* Assignment: Every line that includes the word "computer" needs to be copied from the listing.
-----
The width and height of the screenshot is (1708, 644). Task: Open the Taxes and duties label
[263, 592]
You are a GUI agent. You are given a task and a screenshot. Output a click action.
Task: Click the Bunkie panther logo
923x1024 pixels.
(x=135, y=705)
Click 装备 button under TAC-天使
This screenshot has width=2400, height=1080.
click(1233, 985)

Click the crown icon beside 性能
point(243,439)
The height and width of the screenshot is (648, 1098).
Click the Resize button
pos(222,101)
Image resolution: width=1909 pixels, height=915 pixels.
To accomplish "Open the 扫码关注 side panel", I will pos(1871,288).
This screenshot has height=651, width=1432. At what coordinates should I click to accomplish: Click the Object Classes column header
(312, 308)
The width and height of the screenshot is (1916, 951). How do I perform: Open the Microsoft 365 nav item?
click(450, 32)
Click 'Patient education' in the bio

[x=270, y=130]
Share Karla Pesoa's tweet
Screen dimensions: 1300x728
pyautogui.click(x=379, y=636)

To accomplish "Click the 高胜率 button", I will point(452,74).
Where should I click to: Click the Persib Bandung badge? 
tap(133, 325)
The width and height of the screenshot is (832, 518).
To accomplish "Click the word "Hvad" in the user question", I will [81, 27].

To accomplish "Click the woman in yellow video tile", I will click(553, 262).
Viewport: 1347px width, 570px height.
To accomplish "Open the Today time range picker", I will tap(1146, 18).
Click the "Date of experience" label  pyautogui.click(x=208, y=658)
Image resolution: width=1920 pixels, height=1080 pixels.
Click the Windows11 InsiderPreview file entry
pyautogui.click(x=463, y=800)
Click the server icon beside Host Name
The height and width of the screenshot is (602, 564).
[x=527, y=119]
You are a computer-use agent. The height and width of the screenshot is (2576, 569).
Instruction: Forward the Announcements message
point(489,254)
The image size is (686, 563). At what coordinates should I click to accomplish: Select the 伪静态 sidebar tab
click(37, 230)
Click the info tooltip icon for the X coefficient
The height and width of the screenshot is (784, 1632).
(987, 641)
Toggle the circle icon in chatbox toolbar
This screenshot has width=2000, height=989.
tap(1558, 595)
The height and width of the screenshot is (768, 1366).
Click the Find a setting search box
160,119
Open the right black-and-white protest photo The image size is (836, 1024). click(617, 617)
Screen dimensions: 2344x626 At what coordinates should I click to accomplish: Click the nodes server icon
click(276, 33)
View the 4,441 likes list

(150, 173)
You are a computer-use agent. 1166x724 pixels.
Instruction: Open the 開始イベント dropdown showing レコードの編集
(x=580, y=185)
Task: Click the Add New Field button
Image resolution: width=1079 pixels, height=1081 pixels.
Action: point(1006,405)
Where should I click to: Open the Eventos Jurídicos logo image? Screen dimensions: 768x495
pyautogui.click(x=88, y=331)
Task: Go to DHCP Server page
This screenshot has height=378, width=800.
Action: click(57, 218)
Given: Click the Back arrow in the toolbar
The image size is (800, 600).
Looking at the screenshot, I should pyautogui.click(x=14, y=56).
-----
* Output for this exercise:
You are a computer-use agent. The height and width of the screenshot is (2576, 569).
You are a computer-use agent. 1166x724 pixels.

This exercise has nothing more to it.